- **Tasks to complete**
A) Return the passage of the hotel weekend excerpt from "At the final" to "not my thing." without any changes.
B) Using the hotel weekend excerpt, explain in one to three sentences why the writer started to come around by the end of the weekend.

- **Page extract**
And indeed, when one woman complained of feeling sluggish, I suggested some fresh air.

"That's probably it," she said. "I don't think I've gotten out of this hotel since we got here."

That was Sunday. They had arrived Tuesday.

Here's the thing. In this contentious political season, I strongly support those on the side of peace and justice, diversity and tolerance. I'd like conservatives to back off and let LGBT people, for example, live their lives; I'd like Christians not to impose their values on personal decisions and government business. If I lump these women together as I do the Lumpy States, aren't I being hypocritical as well as judgmental?

I started to come around by the end of the weekend, though. After all, these are my mother's people, and my mother is a smart woman (whom I love even though we don't agree on political issues, which we do not discuss).

At the final banquet, the incoming president and her board were installed, in her words, "wearing pretty dresses" and "bling." I'm not one for Disney princesses, so this was not my thing.

I wasn't expecting to be bowled over by what came next.

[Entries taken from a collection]
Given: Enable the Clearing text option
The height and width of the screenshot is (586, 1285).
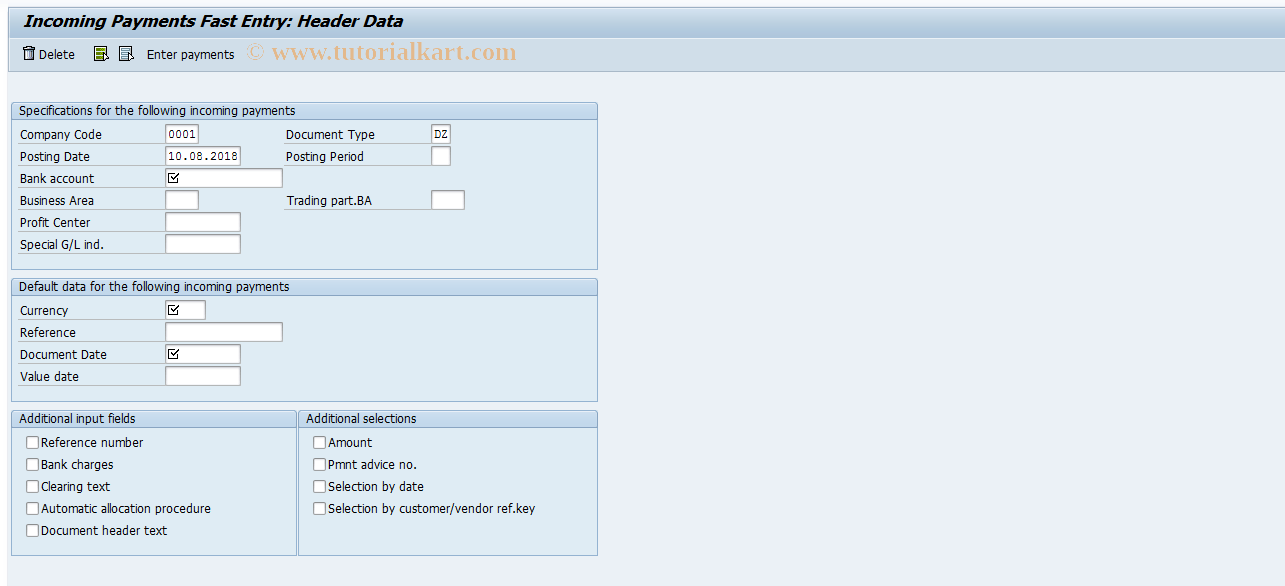Looking at the screenshot, I should click(x=32, y=486).
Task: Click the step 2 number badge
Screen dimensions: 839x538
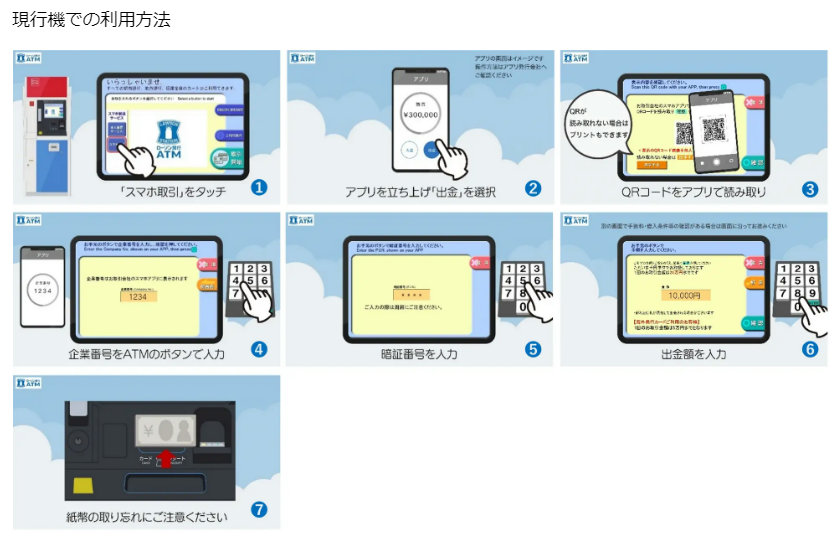Action: point(533,187)
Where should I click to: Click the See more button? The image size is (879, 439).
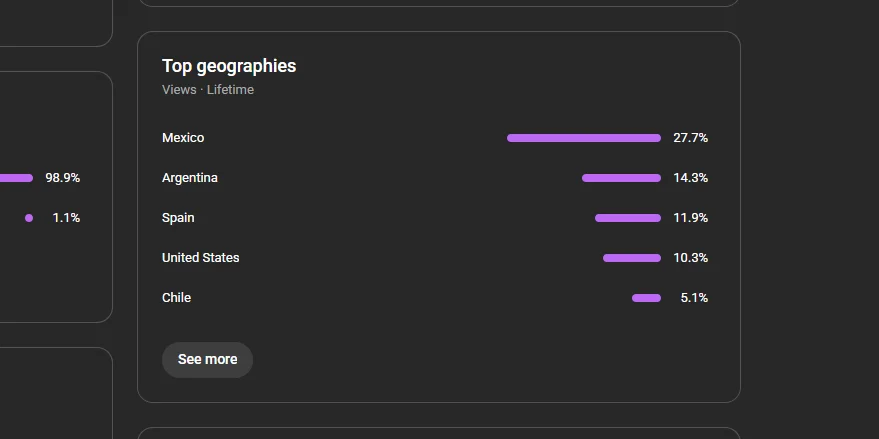(x=207, y=360)
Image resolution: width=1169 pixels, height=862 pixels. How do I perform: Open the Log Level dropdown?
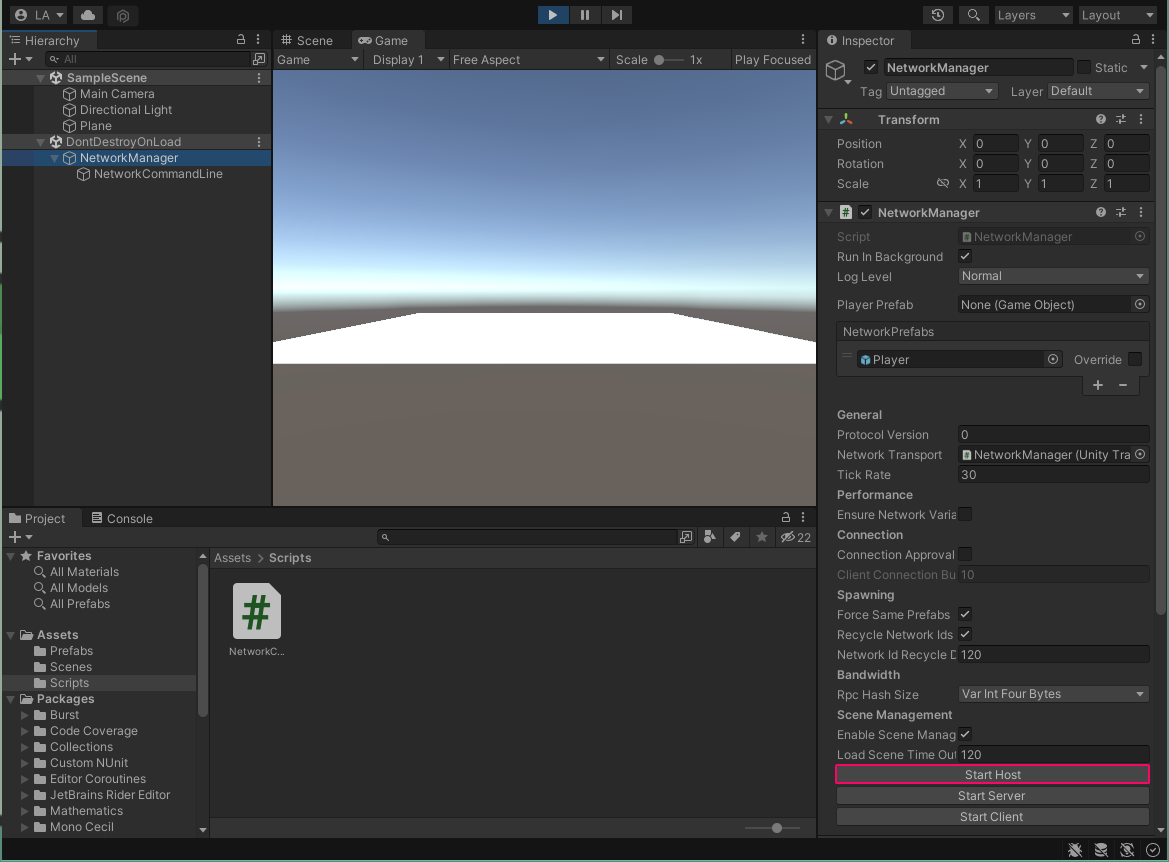[1052, 276]
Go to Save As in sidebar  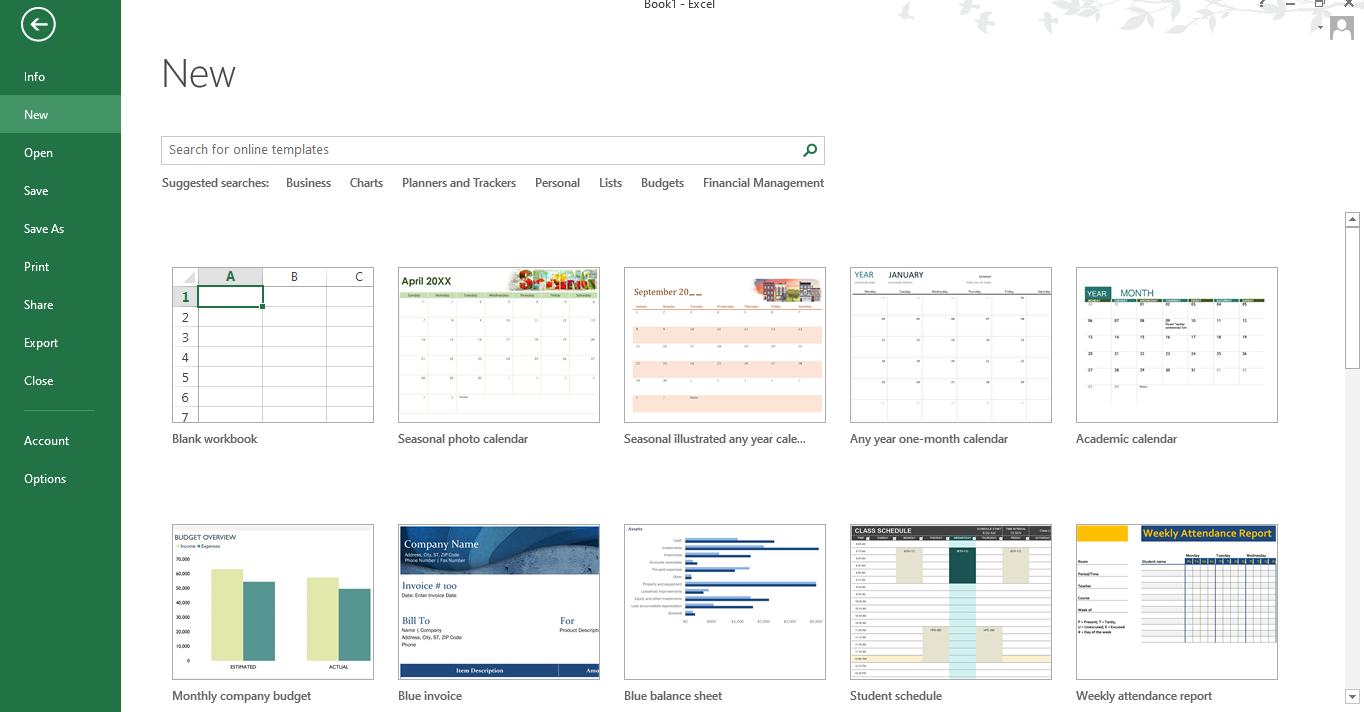[x=44, y=229]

- **Exercise solutions**
A)
At the final banquet, the incoming president and her board were installed, in her words, "wearing pretty dresses" and "bling." I'm not one for Disney princesses, so this was not my thing.

B) The writer started to come around because these women are the writer's mother's people. The writer's mother is a smart woman.